Posted: 01 Oct 2015 02:30 PM PDT
Grandmaster was published in 1984. It won an Edgar Award for best paperback original in 1985, and it is the first, by my count, of seven novels co-written and published as by Warren Murphy and Molly Cochran. It is both familiar and fresh to readers of Mr. Murphy’s long running series, The Destroyer. The familiarity is its Eastern mysticism, and the fresh is its less satirical and more hard-bitten tone.
Justin Gilead is nearly an orphan. His mother died before he was three, and his father—
“a novelist known worldwide by the single name Leviathan, which graced a stream of flashy if embarrassingly illiterate best-sellers”
—promptly unloaded the child to a succession of aunts, uncles, and anyone else who would look after him. An uncle encouraged Justin to play chess, which he did, and very well, but he is more than just a chess prodigy. He is mystical; the reincarnated Patanjali of Rashimpur; The Wearer of the Blue Hat. The fantasy element is remarkably complicated, in a good way, and important to the novel. It is played out in a straight forward cold war espionage with a slash of good an evil.
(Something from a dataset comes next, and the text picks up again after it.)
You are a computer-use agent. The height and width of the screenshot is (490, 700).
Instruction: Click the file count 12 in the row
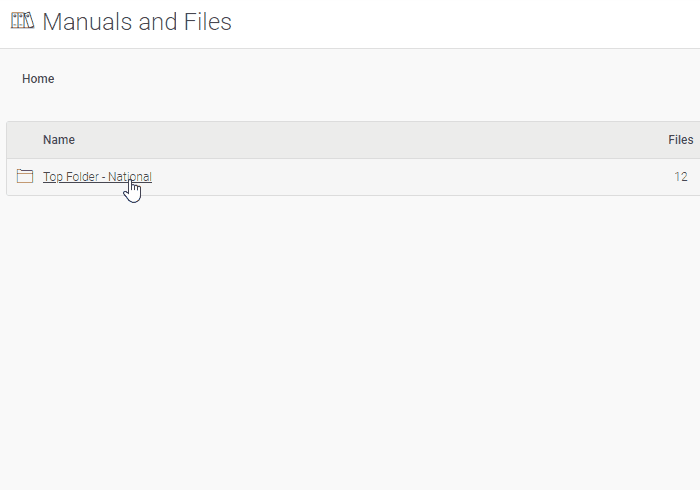681,177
Grandmaster, when it was released, was a wholly original novel, and still is. It is a mixture of the heroic and cold war machinations. It is larger than life, but reasonable with its grandiosity; Justin Gilead is greater than a simple man, but less than an outright hero. He has failed his destiny and is motivated by revenge. The espionage element is the playground for the story, and while a cold war novel, its focus, and what makes it work, is the thematic good versus evil. The good isn’t the United States, and the evil isn’t the Soviet Union. It is much more personal, and much more interesting for it.
Wonderfully (because it made me laugh), Justin Gilead’s father—at least in name—resembles the bestselling author Trevanian. A man Warren Murphy likely knew since he wrote the screenplay for Clint Eastwood’s adaptation of Trevanian’s novel The Eiger Sanction. And Mr. Murphy’s assessment is less than fawning—see the quote above.